1) Limit access to your wp-config.php file. Only trusted admins should have access to this sensitive file. In fact, access to this file will also provide access to your DB credentials.

2) Keep your WordPress installation (including all plugins) up-to-date to prevent exploit-based disclosure or unauthorized access.

3) Consider changing your keys and salts periodically. Keep in mind this will require all users to re-authenticate, which can be an effective way of terminating access if you suspect a compromise. There’s an API to generate pseudo-random salts/keys here: https://api.wordpress.org/secret-key/1.1/salt/. You don’t have to use an automatic generator, but whatever you do be sure not to change these to weaker values and decrease entropy!

4) If you feel that a salt alone is not sufficient, you might consider concatenating another value to the end of the salt created via the wp_hash() function (such as salt=wp_salt($scheme) . ‘UNIQUE_VALUE’;). This would increase entropy and would also mean a component of your salt would be dictated in two WordPress configuration files vs. just one.

5) Using the same technique as above, you may also consider reducing the predictability of other components of your auth cookie. For example, add another parameter when generating the MD5 hash for the COOKIEHASH portion of the cookie ID (e.g. define(‘COOKIEHASH’,md5($siteurl . ‘UNIQUE_VALUE’)));

Important: Remember to back up your WordPress installation before making any changes to config files!

Conclusion

My intent for this post was to demonstrate two things:

1) How WordPress uses authentication cookies to validate a user request in lieu of traditional session-management.

2) The importance of protecting your secret keys and salts.

While most of the components of these auth cookies are predictable and controllable by the user, the secret keys and salts are unique to the WordPress installation and must be protected as their disclosure will put all WordPress installation user’s accounts at risk of unauthorized access.

Please note that I am not suggesting there’s an exploitable vulnerability in this WordPress cookie-based authentication implementation. While a session-based approach would certainly shorten the lifespan of an auth cookie and the potential exposure of a user’s account, this approach is a valid solution, provided you keep your keys and salts secret!

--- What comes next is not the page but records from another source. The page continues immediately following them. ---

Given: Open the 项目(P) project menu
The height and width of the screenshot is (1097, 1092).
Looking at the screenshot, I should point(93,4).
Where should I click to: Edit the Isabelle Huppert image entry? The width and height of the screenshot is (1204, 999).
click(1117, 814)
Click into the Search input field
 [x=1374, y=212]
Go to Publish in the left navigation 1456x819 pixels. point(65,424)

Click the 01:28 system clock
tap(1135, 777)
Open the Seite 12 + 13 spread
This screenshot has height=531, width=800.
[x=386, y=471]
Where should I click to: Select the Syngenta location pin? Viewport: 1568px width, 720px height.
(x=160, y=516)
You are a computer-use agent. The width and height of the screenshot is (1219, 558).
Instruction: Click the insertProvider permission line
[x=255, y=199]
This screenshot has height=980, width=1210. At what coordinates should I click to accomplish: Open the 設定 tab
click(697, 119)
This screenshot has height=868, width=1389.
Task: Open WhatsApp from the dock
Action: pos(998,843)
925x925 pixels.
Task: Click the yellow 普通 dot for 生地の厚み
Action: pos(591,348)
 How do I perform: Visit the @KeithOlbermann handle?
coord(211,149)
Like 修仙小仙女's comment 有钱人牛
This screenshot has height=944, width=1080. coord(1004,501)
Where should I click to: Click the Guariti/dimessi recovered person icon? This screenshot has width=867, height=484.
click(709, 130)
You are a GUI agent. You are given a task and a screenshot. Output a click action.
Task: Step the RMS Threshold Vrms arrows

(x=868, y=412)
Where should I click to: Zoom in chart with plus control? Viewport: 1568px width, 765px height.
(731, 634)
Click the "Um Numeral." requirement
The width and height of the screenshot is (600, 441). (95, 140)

As always, thanks for reading. Feedback welcome. – Mike

14 Comments add one

  1. tesla says:

    Sorry but (26+26+10+2)^4 is 16,777,216 not 167,777,216.

  2. tesla says:

    By the way, nice post. Thanks you.

  3. tesla says:

    Hi Mike, sorry to bother you again, but with your post I was able to understand the wpsalt, I was stuck at the $data and so I couldn’t finish my php code (wpcookie_hijacking.php). I found myself digging in wp core (yesterday) as soon as I noticed that the logged in cookie was changed with the latest update (wp 4).
    Thanks again.

    edit: I wrote the above part yesterday, I didn’t submit because my code in php (using curl_init()) was to slow (about 64 requests in 40 seconds), so I re-wrote the code in perl.
    code at: linuxlog.in/bLog/?p=918

  4. KoF says:

    nice post

  5. Toby says:

    Hi Mike

    sorry for a silly question

    How do you go about using the regex (^[0-9]*:[0-9a-zA-z\.\/]{4}:) ?

    in intruder payload processing match/repleace, what exactly do i match and replace with (^[0-9]*:[0-9a-zA-z\.\/]{4}:). ?

    can you please answer.

    Regards

    keen student.

    • Mike Czumak says:

      Not silly at all…on the Burp Intruder module click on the Payloads tab and scroll down to “Payload Processing”. Click “Add” and choose “Match/replace” as the payload processing rule. Then you can enter your Match regex and whatever you want to replace it with in the respective fields. – Mike

  6. Toby says:

    Thanks sir. helpful.

  7. abushoaib says:

    Very helpful post. thank you

  8. Sharni says:

    Hey Mike,
    Useful info n great post!
    Wanted to know, whether is it required to hash the username in the cookie?

    • Mike Czumak says:

      Thanks. Technically you can modify the underlying PHP code to do anything you see fit so nothing is really required. That said, it is the way in which out-of-the-box WP session cookie generation works and you should use caution if you plan on modifying the functions, especially as you make updates to the WP installation.